→ EXERCISE INSTRUCTIONS
Report all lines of the data below that hold the word "computer".

→ MATERIAL FOR THIS EXERCISE
[Start of section]

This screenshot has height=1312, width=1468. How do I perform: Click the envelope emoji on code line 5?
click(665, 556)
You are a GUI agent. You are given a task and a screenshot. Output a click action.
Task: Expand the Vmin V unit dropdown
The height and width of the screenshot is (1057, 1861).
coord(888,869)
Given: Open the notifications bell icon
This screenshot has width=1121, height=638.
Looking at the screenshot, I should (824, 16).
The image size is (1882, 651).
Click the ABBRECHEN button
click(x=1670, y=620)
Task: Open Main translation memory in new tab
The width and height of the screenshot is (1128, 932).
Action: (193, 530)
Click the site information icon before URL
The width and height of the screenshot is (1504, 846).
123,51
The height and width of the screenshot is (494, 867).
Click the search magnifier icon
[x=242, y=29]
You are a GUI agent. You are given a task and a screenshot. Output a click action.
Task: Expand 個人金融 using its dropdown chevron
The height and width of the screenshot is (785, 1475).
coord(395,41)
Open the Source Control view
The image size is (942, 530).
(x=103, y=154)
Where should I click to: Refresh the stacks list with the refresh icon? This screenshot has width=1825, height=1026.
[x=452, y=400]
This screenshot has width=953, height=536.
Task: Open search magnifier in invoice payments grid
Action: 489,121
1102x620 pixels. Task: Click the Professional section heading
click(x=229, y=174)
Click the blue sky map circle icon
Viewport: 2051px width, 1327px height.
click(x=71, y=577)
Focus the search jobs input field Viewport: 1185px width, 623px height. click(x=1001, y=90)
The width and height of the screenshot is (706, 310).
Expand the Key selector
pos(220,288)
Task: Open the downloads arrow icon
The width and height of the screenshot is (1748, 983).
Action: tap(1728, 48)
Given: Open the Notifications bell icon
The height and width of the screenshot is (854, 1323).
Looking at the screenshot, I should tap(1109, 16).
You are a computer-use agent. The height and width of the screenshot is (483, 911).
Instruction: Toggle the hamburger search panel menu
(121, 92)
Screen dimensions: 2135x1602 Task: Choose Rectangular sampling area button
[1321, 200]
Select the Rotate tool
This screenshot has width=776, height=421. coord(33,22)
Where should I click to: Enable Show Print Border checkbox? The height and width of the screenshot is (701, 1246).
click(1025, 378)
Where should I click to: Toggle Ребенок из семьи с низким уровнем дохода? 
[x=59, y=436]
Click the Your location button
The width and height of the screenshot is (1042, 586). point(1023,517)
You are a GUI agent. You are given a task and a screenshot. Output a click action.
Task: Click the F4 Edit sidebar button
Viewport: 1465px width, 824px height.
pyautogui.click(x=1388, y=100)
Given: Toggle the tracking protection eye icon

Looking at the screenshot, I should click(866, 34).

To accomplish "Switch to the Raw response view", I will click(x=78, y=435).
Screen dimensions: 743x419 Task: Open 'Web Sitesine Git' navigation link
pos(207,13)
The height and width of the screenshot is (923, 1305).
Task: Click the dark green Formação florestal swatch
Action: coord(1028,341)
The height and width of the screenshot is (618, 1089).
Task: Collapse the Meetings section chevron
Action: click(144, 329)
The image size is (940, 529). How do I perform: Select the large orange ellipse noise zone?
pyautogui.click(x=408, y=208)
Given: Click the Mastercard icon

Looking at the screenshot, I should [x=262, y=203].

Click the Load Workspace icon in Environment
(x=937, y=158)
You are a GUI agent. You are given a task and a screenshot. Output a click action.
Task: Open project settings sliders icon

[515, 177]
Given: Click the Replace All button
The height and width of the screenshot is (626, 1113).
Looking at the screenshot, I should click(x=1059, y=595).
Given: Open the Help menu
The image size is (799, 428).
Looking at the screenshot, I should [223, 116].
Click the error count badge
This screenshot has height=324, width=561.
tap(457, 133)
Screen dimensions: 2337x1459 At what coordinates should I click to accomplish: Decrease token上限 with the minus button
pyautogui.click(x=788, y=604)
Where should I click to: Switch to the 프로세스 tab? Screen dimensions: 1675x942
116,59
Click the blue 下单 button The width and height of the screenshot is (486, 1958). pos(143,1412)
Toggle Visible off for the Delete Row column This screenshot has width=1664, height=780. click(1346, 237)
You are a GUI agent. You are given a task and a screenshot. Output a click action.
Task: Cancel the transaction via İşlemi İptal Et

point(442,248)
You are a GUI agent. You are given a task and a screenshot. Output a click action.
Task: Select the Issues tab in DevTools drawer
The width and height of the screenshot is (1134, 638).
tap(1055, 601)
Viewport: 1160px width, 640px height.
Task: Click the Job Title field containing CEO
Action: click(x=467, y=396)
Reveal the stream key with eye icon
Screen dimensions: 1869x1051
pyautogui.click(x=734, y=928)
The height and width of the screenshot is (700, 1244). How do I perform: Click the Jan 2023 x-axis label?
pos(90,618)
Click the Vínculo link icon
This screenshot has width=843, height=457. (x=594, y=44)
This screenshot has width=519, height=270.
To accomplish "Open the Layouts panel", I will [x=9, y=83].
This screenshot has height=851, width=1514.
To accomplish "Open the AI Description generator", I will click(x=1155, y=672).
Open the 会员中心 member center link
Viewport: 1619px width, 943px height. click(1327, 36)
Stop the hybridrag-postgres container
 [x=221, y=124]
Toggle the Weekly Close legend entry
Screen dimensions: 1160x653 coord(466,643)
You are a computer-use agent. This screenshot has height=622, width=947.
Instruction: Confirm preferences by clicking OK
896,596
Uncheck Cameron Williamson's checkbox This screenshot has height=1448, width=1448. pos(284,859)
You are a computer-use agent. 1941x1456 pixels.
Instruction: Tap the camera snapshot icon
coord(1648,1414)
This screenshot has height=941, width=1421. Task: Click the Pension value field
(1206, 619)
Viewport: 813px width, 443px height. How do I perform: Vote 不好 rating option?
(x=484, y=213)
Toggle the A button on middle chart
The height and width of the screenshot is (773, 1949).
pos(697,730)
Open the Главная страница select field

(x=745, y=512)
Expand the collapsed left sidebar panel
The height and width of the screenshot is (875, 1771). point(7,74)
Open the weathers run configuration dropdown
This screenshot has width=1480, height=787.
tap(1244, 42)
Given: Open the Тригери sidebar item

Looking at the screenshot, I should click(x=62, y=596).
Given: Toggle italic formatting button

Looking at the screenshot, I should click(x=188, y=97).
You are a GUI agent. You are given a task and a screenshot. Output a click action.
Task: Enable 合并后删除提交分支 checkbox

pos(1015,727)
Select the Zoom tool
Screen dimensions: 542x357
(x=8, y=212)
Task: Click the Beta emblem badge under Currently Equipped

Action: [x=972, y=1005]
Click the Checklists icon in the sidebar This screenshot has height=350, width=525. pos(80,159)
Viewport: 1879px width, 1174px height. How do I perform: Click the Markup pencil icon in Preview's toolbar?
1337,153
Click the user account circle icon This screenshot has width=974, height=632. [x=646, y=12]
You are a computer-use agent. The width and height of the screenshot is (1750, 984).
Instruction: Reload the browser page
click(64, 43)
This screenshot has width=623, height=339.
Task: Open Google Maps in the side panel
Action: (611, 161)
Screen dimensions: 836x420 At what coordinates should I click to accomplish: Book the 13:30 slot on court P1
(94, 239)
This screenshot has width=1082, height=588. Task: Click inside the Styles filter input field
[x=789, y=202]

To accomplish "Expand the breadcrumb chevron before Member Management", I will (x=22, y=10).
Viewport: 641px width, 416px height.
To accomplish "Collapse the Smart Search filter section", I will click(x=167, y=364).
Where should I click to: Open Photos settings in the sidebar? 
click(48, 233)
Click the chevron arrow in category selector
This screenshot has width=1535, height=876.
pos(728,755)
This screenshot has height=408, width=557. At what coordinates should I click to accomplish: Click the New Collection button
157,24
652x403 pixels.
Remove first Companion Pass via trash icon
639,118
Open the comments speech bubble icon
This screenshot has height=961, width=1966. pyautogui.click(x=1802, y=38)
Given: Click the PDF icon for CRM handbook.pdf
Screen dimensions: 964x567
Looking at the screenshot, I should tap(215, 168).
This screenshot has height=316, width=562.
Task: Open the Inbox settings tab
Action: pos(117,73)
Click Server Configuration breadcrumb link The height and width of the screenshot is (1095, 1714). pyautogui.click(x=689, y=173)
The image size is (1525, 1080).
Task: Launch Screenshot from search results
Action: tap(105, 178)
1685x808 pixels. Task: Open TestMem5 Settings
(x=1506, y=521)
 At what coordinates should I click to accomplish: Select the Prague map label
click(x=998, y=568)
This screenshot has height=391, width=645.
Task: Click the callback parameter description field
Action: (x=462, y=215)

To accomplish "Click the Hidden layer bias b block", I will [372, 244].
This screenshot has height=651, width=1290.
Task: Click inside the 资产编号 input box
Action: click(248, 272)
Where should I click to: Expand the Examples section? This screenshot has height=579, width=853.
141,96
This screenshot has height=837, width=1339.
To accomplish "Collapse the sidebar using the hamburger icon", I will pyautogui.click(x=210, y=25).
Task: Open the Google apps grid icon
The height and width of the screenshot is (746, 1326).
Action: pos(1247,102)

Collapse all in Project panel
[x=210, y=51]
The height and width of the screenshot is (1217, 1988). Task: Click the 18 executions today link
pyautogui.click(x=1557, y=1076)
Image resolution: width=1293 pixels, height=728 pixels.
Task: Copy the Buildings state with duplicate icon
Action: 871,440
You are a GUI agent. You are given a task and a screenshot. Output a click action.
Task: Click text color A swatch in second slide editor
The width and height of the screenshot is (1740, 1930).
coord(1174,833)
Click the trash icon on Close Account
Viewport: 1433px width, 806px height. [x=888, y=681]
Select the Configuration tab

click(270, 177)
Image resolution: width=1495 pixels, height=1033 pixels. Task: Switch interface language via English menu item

[End of section]

→ TASK RESULT
You are a computer-use agent. The height and width of the screenshot is (483, 911).
You are a computer-use agent. This screenshot has height=622, width=947.
You are a computer-use agent. 1941x1456 pixels.
You are a computer-use agent. The width and height of the screenshot is (1750, 984).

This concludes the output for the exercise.